Rogers believes a better solution to address potential misuse would be to bolster the powers of magistrates to empower them to stop issuing summons for minor cases when they determine them to be a risk of disproportionate legal expenditure. ‘There are some people out there who do bring valuable prosecutions, including some prosecutions against fraudsters which have resulted in confiscation orders of millions of pounds, so there is a clear downside to disincentivising all prosecutions by aggrieved individuals,’ he says.
Statistics included in the Justice Select Committee report show that many private prosecutions cost the taxpayer more than CPS prosecutions. ‘It’s difficult to see how the taxpayer can be asked to accept that the state can afford to meet the higher cost of private prosecutions but simultaneously does not have enough resource to properly fund the police or CPS to bring the same case,’ says Warlow.
Protecting defence rights
Minty says that public awareness about private prosecutions and the rights of defendants has increased in the past ten years, following the Post Office scandal, and magistrates have started to subject applications to even greater scrutiny before granting summons for cases. ‘For example, one of the things most defendants in private prosecutions didn’t know is that you could refer the case to the CPS. Now that is universal knowledge,’ he says.
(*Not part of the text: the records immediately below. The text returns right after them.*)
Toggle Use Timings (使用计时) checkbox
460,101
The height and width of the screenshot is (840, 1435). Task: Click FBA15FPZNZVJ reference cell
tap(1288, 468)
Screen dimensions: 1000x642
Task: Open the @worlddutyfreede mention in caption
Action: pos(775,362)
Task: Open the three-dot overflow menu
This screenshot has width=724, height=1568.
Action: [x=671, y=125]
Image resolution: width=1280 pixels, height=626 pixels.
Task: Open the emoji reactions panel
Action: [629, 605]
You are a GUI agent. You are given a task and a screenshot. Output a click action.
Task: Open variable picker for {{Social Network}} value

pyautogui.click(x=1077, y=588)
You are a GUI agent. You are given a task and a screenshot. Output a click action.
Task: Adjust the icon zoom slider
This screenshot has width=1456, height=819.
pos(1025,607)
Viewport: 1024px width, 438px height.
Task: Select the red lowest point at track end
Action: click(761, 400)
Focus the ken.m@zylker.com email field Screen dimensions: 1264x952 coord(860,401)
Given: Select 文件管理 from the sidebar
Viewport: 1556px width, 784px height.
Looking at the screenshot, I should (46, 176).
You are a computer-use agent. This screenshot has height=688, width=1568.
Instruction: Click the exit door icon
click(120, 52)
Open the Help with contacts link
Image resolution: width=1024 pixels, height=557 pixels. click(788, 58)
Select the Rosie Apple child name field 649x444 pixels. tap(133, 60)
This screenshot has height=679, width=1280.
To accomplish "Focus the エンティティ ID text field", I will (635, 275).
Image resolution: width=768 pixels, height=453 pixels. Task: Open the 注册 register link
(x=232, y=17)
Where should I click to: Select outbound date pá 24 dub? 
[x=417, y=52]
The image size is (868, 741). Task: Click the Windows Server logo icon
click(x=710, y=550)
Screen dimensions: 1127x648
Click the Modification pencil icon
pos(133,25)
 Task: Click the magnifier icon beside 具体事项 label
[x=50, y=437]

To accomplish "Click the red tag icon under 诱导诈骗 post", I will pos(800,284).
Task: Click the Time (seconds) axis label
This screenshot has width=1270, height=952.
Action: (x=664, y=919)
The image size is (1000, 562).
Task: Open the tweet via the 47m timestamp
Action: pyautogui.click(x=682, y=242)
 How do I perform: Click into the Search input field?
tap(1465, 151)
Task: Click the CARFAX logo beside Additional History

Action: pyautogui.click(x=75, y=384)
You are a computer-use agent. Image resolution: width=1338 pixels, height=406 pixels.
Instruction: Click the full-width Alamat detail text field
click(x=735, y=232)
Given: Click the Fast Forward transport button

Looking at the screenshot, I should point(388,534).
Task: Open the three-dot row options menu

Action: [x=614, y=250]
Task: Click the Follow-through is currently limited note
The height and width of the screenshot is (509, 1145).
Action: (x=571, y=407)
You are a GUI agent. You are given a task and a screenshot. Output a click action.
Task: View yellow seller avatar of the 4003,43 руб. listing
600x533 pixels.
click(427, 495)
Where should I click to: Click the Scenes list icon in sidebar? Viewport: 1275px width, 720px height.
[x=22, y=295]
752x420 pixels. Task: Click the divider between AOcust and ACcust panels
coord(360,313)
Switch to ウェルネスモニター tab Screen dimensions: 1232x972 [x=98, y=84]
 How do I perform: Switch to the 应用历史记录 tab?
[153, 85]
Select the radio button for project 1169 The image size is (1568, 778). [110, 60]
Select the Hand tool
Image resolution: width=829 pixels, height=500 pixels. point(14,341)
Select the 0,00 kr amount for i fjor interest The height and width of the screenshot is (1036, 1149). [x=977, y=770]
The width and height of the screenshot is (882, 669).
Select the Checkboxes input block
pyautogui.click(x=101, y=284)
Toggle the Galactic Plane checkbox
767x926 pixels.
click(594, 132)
The CPS has the power to send back, take over, continue or discontinue private prosecutions referred to the prosecuting authority. The annual number of private prosecutions referred to the CPS is unclear because the prosecuting authority does not maintain a central record of the referrals. The CPS told Global Insight in response to a Freedom of Information request that between April 2020 and March 2025 the number of private prosecutions sent by the CPS to its Special Crime Division to quality assure its decisions on cases was on average 32 per year. The data shows most cases quality assured by the Special Crime Division were taken over by the CPS and brought by individual prosecutors.
The number of private prosecutions referred to the CPS Special Crime Division for quality assurance between April 2020 and March 2025
Note: This information is recorded for case working purposes and not for the purpose of official statistics. The data provided may be subject to possible errors with data entry and processing and these figures are provisional and subject to change as more information is recorded and updated.
The CPS says in its legal guidance on private prosecutions that CPS prosecutors should inform the Special Crime Division of any private prosecution that has been referred to the CPS, before a decision is communicated to any of the parties, to quality assure its decisions on cases.
Hungerford-Welch, who, alongside Minty and Rogers, gave evidence to the Justice Select Committee related to private prosecutions, says that an amendment to the Criminal Practice Directions – a code of practice that is not legislation but binding to the courts and parties in criminal cases – should be made which requires defendants in private prosecutions to be informed about their right to ask the CPS to review their case. He also believes it should be mandatory for defendants to be notified of the prosecutor’s application for a summons, unless there is good reason not to, to allow the accused the opportunity to make representations at a court hearing.
‘Whilst it is right that focus should be placed on achieving justice for victims of criminality, the defendant’s position must not be overlooked,’ says Warlow. ‘An improperly brought prosecution, whether private or by the state, can have serious and far-ranging consequences financially, physically, emotionally and reputationally.’